Figure 5.

Nicotininc stimulation causes Ca²⁺-dependent increases in granule motion. Chromaffin cells were transiently transfected with a plasmid encoding VAMP-GFP, which labels secretory granules. (A and B) Cells were visualized with TIRFM for 5 s before stimulation with the nicotinic agonist DMPP in the presence of 2.2 mM Ca²⁺. The noise-corrected z and R motions of individual granules that underwent secretion were determined during two 1-s intervals (10 Hz, frame acquisition) before stimulation (B1 and B2) and then during a 1-s interval 1.2-0.2 s before exocytosis. Ratios of the mean motions immediately before exocytosis to that before stimulation (A/B2) were calculated for each granule. Changes in motion unrelated to stimulation, B2/B1 ratios, were also determined. Motions of 59 granules in z and 84 granules in R from 19 cells were calculated.
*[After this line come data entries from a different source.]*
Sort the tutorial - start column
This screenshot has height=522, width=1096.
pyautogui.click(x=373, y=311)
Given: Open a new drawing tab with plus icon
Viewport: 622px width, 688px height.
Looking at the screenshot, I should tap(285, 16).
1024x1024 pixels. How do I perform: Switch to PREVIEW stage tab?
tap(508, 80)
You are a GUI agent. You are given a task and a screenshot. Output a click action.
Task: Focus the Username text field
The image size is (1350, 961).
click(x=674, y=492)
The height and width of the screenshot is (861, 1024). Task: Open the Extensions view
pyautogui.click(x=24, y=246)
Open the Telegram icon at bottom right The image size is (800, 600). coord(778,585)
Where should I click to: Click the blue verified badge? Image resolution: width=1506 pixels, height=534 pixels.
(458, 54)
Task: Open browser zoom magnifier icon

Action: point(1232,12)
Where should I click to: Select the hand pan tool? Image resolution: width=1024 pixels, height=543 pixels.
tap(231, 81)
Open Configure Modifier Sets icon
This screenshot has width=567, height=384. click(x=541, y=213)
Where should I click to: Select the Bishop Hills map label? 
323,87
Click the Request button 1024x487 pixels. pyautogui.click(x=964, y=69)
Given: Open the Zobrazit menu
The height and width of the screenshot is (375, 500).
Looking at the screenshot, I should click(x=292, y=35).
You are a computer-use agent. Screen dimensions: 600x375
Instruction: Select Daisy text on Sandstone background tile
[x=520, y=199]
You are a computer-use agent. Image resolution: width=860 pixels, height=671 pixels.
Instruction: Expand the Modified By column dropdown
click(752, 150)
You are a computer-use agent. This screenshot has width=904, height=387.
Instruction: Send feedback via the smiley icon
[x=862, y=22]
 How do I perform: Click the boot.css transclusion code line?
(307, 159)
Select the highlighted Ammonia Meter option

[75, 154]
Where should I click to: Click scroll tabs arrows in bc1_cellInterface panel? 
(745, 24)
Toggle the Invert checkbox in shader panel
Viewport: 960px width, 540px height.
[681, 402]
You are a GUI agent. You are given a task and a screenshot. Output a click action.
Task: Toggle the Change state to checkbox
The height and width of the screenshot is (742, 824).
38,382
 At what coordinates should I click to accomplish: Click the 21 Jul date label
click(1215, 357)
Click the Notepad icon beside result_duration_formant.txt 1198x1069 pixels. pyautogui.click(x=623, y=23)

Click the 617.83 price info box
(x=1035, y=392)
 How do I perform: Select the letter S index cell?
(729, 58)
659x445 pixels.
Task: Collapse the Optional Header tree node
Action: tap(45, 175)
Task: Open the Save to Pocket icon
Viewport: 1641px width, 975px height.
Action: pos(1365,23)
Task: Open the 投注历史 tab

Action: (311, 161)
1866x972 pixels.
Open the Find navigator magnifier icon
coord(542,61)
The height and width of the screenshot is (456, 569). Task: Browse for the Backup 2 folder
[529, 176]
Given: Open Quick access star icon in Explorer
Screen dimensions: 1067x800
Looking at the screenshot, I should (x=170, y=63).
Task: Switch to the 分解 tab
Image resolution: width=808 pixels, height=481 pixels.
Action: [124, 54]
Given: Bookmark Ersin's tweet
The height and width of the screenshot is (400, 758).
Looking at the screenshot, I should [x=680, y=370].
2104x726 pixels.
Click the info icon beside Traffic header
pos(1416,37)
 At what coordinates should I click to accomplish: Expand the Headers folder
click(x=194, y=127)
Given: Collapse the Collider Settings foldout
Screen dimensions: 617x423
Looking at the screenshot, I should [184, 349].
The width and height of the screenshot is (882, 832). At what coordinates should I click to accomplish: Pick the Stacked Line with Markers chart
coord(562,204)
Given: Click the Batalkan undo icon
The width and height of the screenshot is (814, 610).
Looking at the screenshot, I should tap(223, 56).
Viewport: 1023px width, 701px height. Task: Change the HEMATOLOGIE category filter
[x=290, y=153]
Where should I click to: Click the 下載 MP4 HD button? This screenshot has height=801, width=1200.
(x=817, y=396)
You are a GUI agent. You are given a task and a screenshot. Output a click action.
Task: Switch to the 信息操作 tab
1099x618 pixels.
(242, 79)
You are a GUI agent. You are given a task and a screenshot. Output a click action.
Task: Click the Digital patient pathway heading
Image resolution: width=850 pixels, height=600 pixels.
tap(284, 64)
The numbers were limited to granules that could be tracked from the beginning of the experiment with motions at least twice the estimated noise. The distributions of the ratio of motions are significantly different for A/B2 versus B1/B2 for Δz and ΔR (p < 0.003 and 0.0001, respectively, Mann-Whitney U test). (C and D) Effects of nicotinic stimulation on granules not undergoing exocytosis were investigated. Cells were bathed in Ca²⁺-free PSS with 0.1 mM EGTA and sequentially perfused with Ca²⁺-free PSS with 2 mM EGTA (including intervals B1 and B2), 20 μM DMPP without Ca²⁺ + 2 mM EGTA (including interval A1), and finally with 20 μM DMPP + 10 mM Ca²⁺ (including interval A2). Noise-corrected Δz and ΔR motions of greater than 330 individually tracked granules from 13 cells were determined. Mean motions during each of the 1-s intervals were determined and the indicated ratios were calculated. p < 0.001 for the distributions of both Δz and ΔR ratios of A2/B2 versus B2/B1 (Mann-Whitney U test).